Task details:
From the first line of the data below through the line bearing "The width and", reproduce each line exactly; do not include pictures.

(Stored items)
★ ★ ★ ★
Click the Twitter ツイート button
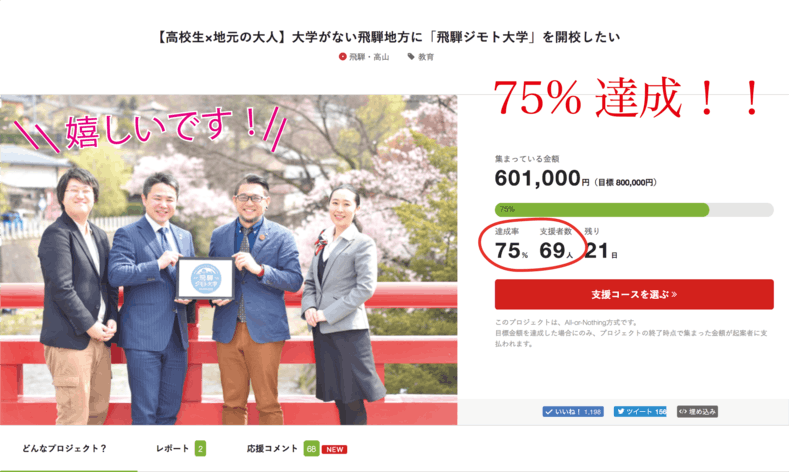This screenshot has height=472, width=789. pos(640,412)
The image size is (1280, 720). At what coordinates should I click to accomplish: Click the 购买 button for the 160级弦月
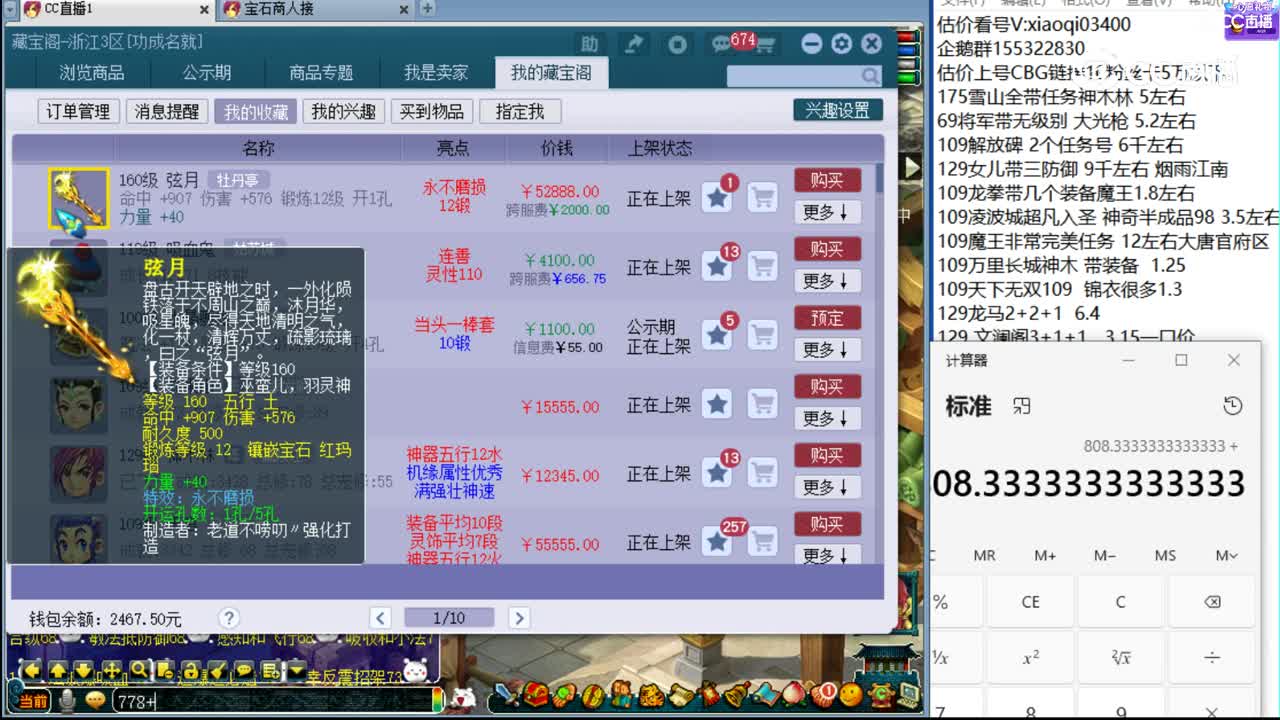(x=828, y=180)
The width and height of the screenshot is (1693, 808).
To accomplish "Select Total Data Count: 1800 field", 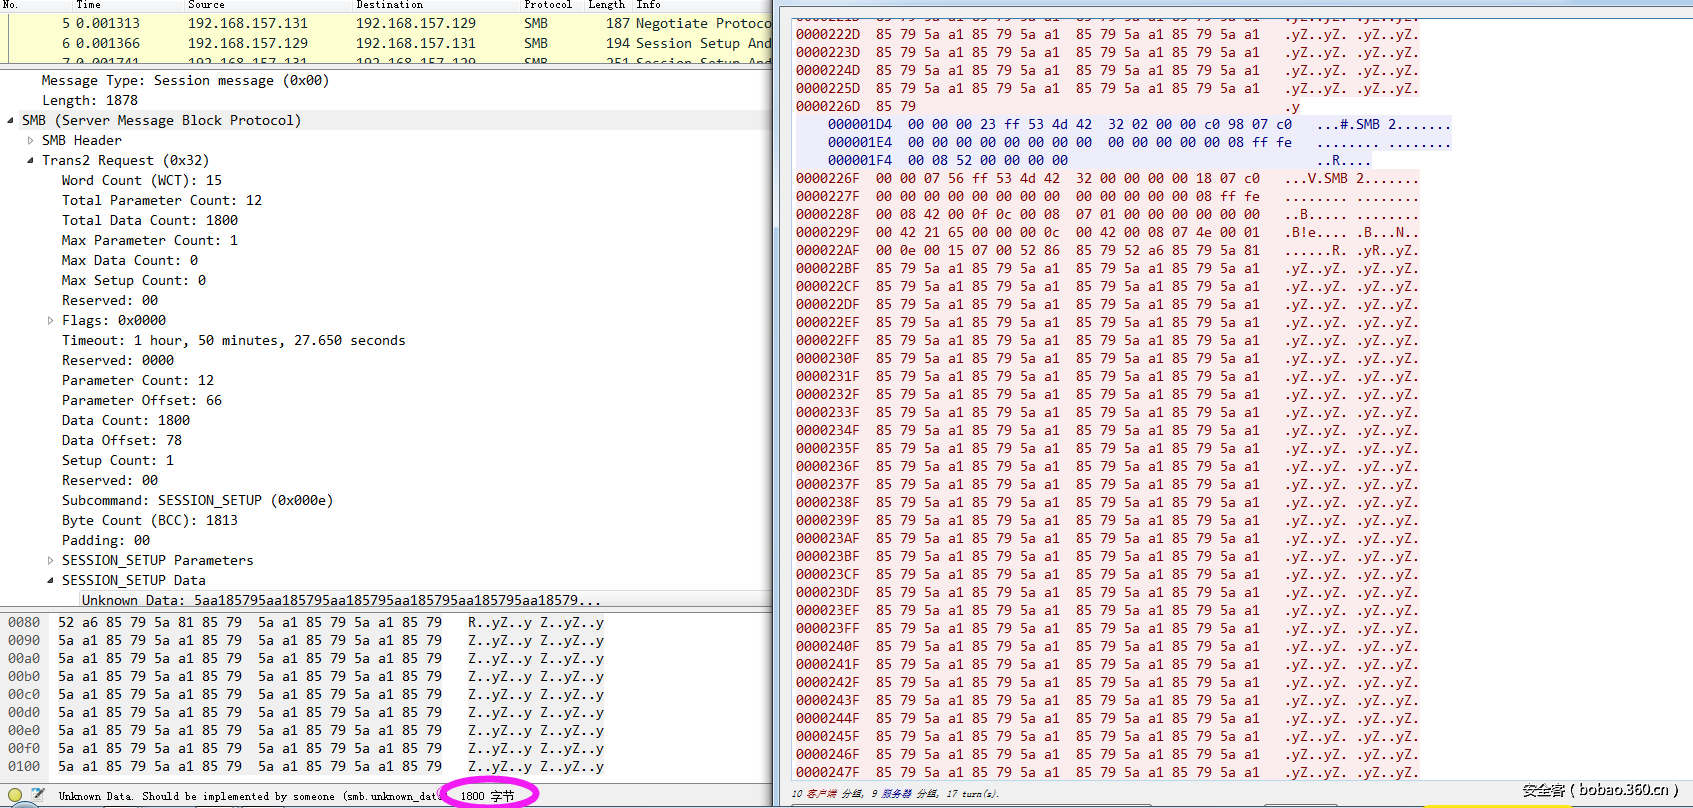I will [x=150, y=220].
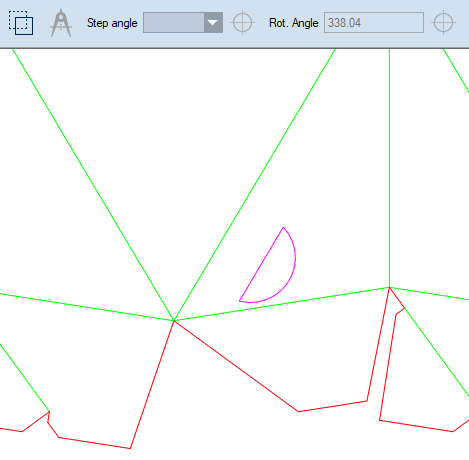The image size is (469, 460).
Task: Click the crosshair beside Step angle dropdown
Action: (242, 23)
★ ★ ★ ★
Output of the task:
Click the Twitter ツイート button
This screenshot has height=472, width=789. pos(640,412)
The image size is (1280, 720). At what coordinates should I click to accomplish: Click the 购买 button for the 160级弦月
(x=828, y=180)
The width and height of the screenshot is (1693, 808).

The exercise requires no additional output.